**TASK DESCRIPTION**
Copy every line that contains the string "computer" from the entries below.

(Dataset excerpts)
::::::::::

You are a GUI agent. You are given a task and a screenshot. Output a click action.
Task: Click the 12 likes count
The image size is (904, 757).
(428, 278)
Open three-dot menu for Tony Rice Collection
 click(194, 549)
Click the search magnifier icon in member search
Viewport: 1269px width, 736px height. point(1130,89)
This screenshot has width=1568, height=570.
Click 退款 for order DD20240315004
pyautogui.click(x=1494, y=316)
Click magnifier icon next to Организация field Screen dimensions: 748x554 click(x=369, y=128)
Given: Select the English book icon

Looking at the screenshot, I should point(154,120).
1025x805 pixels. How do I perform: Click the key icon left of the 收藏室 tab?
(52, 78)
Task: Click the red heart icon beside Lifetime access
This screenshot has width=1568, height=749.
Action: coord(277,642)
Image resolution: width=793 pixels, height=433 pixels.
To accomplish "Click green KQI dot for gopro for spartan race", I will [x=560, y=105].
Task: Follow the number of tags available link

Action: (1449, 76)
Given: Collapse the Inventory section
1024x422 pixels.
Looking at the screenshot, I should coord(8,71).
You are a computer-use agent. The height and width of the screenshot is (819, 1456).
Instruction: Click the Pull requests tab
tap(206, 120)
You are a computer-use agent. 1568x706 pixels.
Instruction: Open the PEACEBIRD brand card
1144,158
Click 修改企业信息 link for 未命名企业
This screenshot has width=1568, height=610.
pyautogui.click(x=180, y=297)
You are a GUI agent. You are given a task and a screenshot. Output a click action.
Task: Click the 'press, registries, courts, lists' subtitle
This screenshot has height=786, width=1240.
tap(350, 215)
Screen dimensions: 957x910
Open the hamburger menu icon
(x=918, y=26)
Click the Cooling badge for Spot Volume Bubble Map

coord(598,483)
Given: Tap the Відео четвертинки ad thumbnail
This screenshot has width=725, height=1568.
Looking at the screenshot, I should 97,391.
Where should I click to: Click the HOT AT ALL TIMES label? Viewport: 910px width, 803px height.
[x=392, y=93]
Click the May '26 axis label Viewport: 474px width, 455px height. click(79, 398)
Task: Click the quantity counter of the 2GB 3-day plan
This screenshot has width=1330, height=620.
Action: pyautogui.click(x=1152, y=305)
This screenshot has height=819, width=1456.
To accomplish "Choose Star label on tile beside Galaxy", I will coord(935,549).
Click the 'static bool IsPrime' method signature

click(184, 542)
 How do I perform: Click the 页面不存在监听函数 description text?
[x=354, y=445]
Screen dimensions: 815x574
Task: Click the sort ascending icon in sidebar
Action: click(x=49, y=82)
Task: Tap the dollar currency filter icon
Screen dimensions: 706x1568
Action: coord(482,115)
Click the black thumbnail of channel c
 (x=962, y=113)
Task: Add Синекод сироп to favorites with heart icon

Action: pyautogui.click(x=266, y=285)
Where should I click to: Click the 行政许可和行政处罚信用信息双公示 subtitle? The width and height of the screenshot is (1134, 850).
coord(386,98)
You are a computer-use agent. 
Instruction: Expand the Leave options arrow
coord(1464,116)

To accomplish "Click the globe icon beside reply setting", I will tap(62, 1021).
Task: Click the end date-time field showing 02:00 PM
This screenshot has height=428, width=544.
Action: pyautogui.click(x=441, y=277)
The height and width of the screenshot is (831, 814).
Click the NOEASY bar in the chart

::::::::::

**SOLUTION FOR THIS TASK**
You are a computer-use agent. The height and width of the screenshot is (819, 1456).
You are a computer-use agent. 1568x706 pixels.
You are a computer-use agent. 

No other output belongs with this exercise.